(Data shown Opens)
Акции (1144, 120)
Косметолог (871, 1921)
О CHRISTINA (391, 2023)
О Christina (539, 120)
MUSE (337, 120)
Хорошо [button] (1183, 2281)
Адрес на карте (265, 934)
(Data shown Closes)
• _Problem requirements_:
Repeat all of the data exactly as given.

• _Response to this exercise_:
Акции (1144, 120)
Косметолог (871, 1921)
О CHRISTINA (391, 2023)
О Christina (539, 120)
MUSE (337, 120)
Хорошо [button] (1183, 2281)
Адрес на карте (265, 934)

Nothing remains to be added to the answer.